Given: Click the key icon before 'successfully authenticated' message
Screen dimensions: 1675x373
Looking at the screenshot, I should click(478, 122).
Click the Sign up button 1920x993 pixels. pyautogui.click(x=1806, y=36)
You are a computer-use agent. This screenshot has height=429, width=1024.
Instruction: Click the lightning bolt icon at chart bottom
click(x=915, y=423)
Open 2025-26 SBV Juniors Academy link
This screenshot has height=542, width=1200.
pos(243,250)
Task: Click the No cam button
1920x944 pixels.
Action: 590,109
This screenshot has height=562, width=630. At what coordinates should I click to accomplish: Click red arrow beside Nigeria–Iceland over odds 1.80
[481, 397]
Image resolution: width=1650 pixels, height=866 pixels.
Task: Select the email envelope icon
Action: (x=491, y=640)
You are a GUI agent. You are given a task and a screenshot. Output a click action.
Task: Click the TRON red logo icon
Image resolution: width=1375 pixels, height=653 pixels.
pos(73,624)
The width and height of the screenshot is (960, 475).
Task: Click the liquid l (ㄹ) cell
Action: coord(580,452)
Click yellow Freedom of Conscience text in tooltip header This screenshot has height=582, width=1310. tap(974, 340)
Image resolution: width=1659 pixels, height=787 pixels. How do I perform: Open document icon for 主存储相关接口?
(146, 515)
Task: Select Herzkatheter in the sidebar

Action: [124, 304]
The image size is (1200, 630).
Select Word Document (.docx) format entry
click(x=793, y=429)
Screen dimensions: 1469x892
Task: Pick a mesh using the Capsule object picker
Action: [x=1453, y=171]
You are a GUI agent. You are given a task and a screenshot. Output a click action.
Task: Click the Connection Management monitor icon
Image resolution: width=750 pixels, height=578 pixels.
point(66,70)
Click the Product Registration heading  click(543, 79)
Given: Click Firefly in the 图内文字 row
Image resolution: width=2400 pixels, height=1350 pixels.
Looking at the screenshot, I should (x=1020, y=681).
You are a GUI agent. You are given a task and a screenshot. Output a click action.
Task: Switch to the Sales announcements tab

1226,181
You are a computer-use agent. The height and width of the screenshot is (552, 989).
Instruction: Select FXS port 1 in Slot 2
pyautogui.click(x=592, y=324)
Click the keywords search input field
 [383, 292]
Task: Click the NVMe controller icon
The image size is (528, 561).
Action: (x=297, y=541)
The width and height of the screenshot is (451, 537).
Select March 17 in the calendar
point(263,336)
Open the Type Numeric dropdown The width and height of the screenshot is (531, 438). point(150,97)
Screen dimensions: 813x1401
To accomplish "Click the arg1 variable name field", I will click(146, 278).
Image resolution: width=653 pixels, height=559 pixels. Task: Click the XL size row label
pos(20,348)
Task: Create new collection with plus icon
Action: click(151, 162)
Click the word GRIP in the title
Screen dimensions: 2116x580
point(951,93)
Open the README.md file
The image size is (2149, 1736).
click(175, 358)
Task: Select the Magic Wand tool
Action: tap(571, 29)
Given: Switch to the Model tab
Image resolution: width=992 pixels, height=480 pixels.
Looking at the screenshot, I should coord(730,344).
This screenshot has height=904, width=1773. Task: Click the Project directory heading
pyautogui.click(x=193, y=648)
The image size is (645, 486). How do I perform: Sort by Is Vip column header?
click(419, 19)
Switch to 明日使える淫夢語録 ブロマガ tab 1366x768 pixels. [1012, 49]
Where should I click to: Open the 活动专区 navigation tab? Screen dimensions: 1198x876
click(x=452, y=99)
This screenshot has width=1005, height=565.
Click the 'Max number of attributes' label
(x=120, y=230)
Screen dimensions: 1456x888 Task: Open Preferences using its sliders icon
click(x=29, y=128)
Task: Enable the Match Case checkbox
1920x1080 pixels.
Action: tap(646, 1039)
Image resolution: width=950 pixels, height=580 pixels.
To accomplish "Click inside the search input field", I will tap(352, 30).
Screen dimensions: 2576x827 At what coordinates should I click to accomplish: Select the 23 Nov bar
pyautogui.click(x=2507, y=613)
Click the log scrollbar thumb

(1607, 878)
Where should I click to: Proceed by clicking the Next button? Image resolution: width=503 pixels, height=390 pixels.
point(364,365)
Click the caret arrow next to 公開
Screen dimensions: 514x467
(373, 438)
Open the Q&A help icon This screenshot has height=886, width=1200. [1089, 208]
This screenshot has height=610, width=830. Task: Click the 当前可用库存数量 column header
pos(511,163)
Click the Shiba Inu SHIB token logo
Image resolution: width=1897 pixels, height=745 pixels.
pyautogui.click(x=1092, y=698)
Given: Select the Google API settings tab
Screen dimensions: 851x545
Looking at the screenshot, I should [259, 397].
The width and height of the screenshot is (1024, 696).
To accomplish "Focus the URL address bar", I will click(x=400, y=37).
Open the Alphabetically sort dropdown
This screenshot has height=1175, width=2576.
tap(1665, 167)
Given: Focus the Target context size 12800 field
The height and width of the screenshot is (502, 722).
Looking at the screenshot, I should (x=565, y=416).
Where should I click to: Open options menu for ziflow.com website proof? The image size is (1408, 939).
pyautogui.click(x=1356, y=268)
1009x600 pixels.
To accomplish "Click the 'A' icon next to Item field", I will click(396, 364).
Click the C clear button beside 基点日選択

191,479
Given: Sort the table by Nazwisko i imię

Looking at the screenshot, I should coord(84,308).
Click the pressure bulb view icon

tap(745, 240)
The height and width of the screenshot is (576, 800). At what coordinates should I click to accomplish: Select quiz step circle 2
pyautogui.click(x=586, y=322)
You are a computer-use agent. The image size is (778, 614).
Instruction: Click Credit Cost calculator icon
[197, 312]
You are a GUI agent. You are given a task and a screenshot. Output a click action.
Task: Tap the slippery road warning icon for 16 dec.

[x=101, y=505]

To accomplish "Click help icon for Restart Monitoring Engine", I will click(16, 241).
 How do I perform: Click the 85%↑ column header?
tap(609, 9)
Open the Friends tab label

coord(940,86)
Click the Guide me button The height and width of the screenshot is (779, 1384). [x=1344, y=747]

++++++++++

Render the records as a numbered list, leaving out the blank lines.

1. Given: Click the key icon before 'successfully authenticated' message
2. Screen dimensions: 1675x373
3. Looking at the screenshot, I should click(478, 122).
4. Click the Sign up button 1920x993 pixels. pyautogui.click(x=1806, y=36)
5. You are a computer-use agent. This screenshot has height=429, width=1024.
6. Instruction: Click the lightning bolt icon at chart bottom
7. click(x=915, y=423)
8. Open 2025-26 SBV Juniors Academy link
9. This screenshot has height=542, width=1200.
10. pos(243,250)
11. Task: Click the No cam button
12. 1920x944 pixels.
13. Action: 590,109
14. This screenshot has height=562, width=630. At what coordinates should I click to accomplish: Click red arrow beside Nigeria–Iceland over odds 1.80
15. [481, 397]
16. Image resolution: width=1650 pixels, height=866 pixels.
17. Task: Select the email envelope icon
18. Action: (x=491, y=640)
19. You are a GUI agent. You are given a task and a screenshot. Output a click action.
20. Task: Click the TRON red logo icon
21. Image resolution: width=1375 pixels, height=653 pixels.
22. pos(73,624)
23. The width and height of the screenshot is (960, 475).
24. Task: Click the liquid l (ㄹ) cell
25. Action: coord(580,452)
26. Click yellow Freedom of Conscience text in tooltip header This screenshot has height=582, width=1310. tap(974, 340)
27. Image resolution: width=1659 pixels, height=787 pixels. How do I perform: Open document icon for 主存储相关接口?
28. (146, 515)
29. Task: Select Herzkatheter in the sidebar
30. Action: [124, 304]
31. The image size is (1200, 630).
32. Select Word Document (.docx) format entry
33. click(x=793, y=429)
34. Screen dimensions: 1469x892
35. Task: Pick a mesh using the Capsule object picker
36. Action: [x=1453, y=171]
37. You are a GUI agent. You are given a task and a screenshot. Output a click action.
38. Task: Click the Connection Management monitor icon
39. Image resolution: width=750 pixels, height=578 pixels.
40. point(66,70)
41. Click the Product Registration heading  click(543, 79)
42. Given: Click Firefly in the 图内文字 row
43. Image resolution: width=2400 pixels, height=1350 pixels.
44. Looking at the screenshot, I should (x=1020, y=681).
45. You are a GUI agent. You are given a task and a screenshot. Output a click action.
46. Task: Switch to the Sales announcements tab
47. 1226,181
48. You are a computer-use agent. The height and width of the screenshot is (552, 989).
49. Instruction: Select FXS port 1 in Slot 2
50. pyautogui.click(x=592, y=324)
51. Click the keywords search input field
52.  [383, 292]
53. Task: Click the NVMe controller icon
54. The image size is (528, 561).
55. Action: (x=297, y=541)
56. The width and height of the screenshot is (451, 537).
57. Select March 17 in the calendar
58. point(263,336)
59. Open the Type Numeric dropdown The width and height of the screenshot is (531, 438). point(150,97)
60. Screen dimensions: 813x1401
61. To accomplish "Click the arg1 variable name field", I will click(146, 278).
62. Image resolution: width=653 pixels, height=559 pixels. Task: Click the XL size row label
63. pos(20,348)
64. Task: Create new collection with plus icon
65. Action: click(151, 162)
66. Click the word GRIP in the title
67. Screen dimensions: 2116x580
68. point(951,93)
69. Open the README.md file
70. The image size is (2149, 1736).
71. click(175, 358)
72. Task: Select the Magic Wand tool
73. Action: tap(571, 29)
74. Given: Switch to the Model tab
75. Image resolution: width=992 pixels, height=480 pixels.
76. Looking at the screenshot, I should coord(730,344).
77. This screenshot has height=904, width=1773. Task: Click the Project directory heading
78. pyautogui.click(x=193, y=648)
79. The image size is (645, 486). How do I perform: Sort by Is Vip column header?
80. click(419, 19)
81. Switch to 明日使える淫夢語録 ブロマガ tab 1366x768 pixels. [1012, 49]
82. Where should I click to: Open the 活动专区 navigation tab? Screen dimensions: 1198x876
83. click(x=452, y=99)
84. This screenshot has width=1005, height=565.
85. Click the 'Max number of attributes' label
86. (x=120, y=230)
87. Screen dimensions: 1456x888 Task: Open Preferences using its sliders icon
88. click(x=29, y=128)
89. Task: Enable the Match Case checkbox
90. 1920x1080 pixels.
91. Action: tap(646, 1039)
92. Image resolution: width=950 pixels, height=580 pixels.
93. To accomplish "Click inside the search input field", I will tap(352, 30).
94. Screen dimensions: 2576x827 At what coordinates should I click to accomplish: Select the 23 Nov bar
95. pyautogui.click(x=2507, y=613)
96. Click the log scrollbar thumb
97. (1607, 878)
98. Where should I click to: Proceed by clicking the Next button? Image resolution: width=503 pixels, height=390 pixels.
99. point(364,365)
100. Click the caret arrow next to 公開
101. Screen dimensions: 514x467
102. (373, 438)
103. Open the Q&A help icon This screenshot has height=886, width=1200. [1089, 208]
104. This screenshot has height=610, width=830. Task: Click the 当前可用库存数量 column header
105. pos(511,163)
106. Click the Shiba Inu SHIB token logo
107. Image resolution: width=1897 pixels, height=745 pixels.
108. pyautogui.click(x=1092, y=698)
109. Given: Select the Google API settings tab
110. Screen dimensions: 851x545
111. Looking at the screenshot, I should [259, 397].
112. The width and height of the screenshot is (1024, 696).
113. To accomplish "Focus the URL address bar", I will click(x=400, y=37).
114. Open the Alphabetically sort dropdown
115. This screenshot has height=1175, width=2576.
116. tap(1665, 167)
117. Given: Focus the Target context size 12800 field
118. The height and width of the screenshot is (502, 722).
119. Looking at the screenshot, I should (x=565, y=416).
120. Where should I click to: Open options menu for ziflow.com website proof? The image size is (1408, 939).
121. pyautogui.click(x=1356, y=268)
122. 1009x600 pixels.
123. To accomplish "Click the 'A' icon next to Item field", I will click(396, 364).
124. Click the C clear button beside 基点日選択
125. 191,479
126. Given: Sort the table by Nazwisko i imię
127. Looking at the screenshot, I should coord(84,308).
128. Click the pressure bulb view icon
129. tap(745, 240)
130. The height and width of the screenshot is (576, 800). At what coordinates should I click to accomplish: Select quiz step circle 2
131. pyautogui.click(x=586, y=322)
132. You are a computer-use agent. The image size is (778, 614).
133. Instruction: Click Credit Cost calculator icon
134. [197, 312]
135. You are a GUI agent. You are given a task and a screenshot. Output a click action.
136. Task: Tap the slippery road warning icon for 16 dec.
137. [x=101, y=505]
138. To accomplish "Click help icon for Restart Monitoring Engine", I will click(16, 241).
139.  How do I perform: Click the 85%↑ column header?
140. tap(609, 9)
141. Open the Friends tab label
142. coord(940,86)
143. Click the Guide me button The height and width of the screenshot is (779, 1384). [x=1344, y=747]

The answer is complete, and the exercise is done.